In 1978 Guard left the RSC and won the role of Maggie Tulliver in a BBC serialisation of The Mill on the Floss (1978), followed by Barbara Mallen in The Mallens (Granada 1979), Maria in Maria Marten (BBC, 1980), Prue in To the Lighthouse (BBC, 1982) and three roles for the BBC Television Shakespeare: Miranda in The Tempest (1979), Diana in All's Well that Ends Well (1980) and, once again, Hermia in A Midsummer Night's Dream (1981). (On BBC Radio, she also played Tess in Tess of the d'Urbervilles in 1982 and Bella Wilfer in Our Mutual Friend in 1984). However, her stated desire for more contemporary and diverse roles was evident in her portrayal of a 22nd-century woman in the Play for Today The Flipside of Dominick Hide (1980) and its sequel Another Flip for Dominick (1982). She also portrayed P. D. James' sleuth Cordelia Gray in an adaptation of An Unsuitable Job for a Woman (1981), her only film role.

In 1984, Guard played Edith Holden in a twelve-part adaptation of The Country Diary of an Edwardian Lady (Central). This drama attracted a peak audience of 13 million viewers and raised Guard's public profile considerably, but it effectively marked the end of the first phase of her television career. In 1981 she had married the BBC production manager and director Steve Goldie and in July 1984 she gave birth to their daughter Sama. She did not return to television until 1986, although she focussed on her stage career in the meantime, playing Antigone at the National Theatre (1983) and Faye in A Chorus of Disapproval in the West End (1986). In 1986, she played an abusive mother in A Couple of Charlies (Central) and an abused wife in The Life and Loves of a She-Devil (BBC).

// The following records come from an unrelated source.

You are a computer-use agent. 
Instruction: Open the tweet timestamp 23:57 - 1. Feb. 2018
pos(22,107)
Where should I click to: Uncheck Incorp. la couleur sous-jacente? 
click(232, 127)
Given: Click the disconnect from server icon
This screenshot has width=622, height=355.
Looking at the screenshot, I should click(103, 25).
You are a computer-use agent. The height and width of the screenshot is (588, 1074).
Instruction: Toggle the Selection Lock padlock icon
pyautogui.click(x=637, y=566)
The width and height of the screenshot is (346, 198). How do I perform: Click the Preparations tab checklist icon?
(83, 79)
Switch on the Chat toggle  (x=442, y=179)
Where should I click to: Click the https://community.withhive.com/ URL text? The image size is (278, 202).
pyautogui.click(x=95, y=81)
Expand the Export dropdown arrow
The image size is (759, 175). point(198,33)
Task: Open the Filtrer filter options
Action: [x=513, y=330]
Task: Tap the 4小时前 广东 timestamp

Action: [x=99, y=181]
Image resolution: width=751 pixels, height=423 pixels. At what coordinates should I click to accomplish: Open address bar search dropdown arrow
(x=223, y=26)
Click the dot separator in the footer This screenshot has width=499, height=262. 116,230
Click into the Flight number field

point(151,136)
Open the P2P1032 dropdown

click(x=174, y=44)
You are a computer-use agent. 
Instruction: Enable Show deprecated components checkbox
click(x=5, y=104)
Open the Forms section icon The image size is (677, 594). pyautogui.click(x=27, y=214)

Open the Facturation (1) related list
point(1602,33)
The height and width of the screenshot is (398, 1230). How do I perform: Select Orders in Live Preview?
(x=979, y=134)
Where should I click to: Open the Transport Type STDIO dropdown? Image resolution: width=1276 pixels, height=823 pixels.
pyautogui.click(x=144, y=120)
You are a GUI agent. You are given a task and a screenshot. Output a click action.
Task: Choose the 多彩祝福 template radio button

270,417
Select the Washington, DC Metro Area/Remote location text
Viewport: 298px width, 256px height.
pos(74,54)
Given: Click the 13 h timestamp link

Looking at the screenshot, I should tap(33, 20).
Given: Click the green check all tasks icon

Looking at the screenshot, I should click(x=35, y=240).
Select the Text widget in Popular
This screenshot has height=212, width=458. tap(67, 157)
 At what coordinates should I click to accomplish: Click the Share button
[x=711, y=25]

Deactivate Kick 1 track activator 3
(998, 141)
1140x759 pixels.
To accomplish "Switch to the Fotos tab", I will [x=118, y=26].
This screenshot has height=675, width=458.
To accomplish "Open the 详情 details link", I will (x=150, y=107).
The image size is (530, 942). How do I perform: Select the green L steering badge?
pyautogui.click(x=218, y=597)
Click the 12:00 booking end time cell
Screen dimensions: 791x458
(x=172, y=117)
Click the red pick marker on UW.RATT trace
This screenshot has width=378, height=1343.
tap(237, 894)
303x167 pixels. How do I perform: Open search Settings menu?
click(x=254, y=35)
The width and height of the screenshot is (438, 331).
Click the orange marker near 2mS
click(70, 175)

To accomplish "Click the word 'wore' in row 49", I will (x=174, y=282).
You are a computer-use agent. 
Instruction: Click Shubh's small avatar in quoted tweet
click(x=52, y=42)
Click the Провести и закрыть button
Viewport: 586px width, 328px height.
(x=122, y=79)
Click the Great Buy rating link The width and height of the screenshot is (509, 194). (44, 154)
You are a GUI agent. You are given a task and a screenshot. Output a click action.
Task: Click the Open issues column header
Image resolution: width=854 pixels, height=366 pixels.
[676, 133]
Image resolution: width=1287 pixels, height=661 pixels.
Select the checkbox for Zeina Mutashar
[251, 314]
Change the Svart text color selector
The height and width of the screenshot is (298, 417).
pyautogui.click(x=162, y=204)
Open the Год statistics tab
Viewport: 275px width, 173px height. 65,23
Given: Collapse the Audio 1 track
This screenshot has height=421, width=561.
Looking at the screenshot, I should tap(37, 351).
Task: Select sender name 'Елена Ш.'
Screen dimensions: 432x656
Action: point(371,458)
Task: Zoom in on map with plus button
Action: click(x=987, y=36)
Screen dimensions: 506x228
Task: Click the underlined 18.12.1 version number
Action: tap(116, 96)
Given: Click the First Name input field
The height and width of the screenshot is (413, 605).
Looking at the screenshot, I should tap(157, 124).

She then returned to the Royal Shakespeare Company in 1987, where her roles included Maria in Twelfth Night, Nerissa in The Merchant of Venice, Natasha in Three Sisters, Caresse Crosby in Divine Gossip (Barbican, 1988) and Katherine in The Strange Case of Dr Jekyll and Mr Hyde (Barbican, 1991). Her first major project was the sitcom Close to Home, with Paul Nicholas (LWT, 1990), followed by two series of the comedy-drama The Riff Raff Element (BBC, 1993–94), All or Nothing at All with Hugh Laurie (LWT, 1993), India Wilkes in Scarlett (1994), John Sullivan's Roger Roger (BBC, 1998-2000), Hope and Glory with Lenny Henry (BBC, 1999), Hearts and Bones (BBC, 2000) and two series of The Creatives (1998-2000).

In 1998, she graduated with a first-class degree in English and drama from the University of Greenwich. After gaining an MPhil from Royal Holloway, University of London, she gained a PhD in 2005 on early modern drama from the same institution. Guard now works as a lecturer and drama programme leader at the University of Greenwich, her published research includes "A Defence of the First English Actress", and she appeared on BBC Radio 4's Woman's Hour to discuss Shakespeare's women.

==Personal life==
Guard is married to production manager Steve Goldie, with whom she has one daughter. Her cousins are fellow actors Christopher and Dominic Guard. Her uncle Philip and younger brother Alex Guard were also actors.

Her parents were Robin and Barbara Guard. Robin after his retirement from the field of Engineering, began to study the humanities at Brock University becoming its eldest graduate at the age of 95.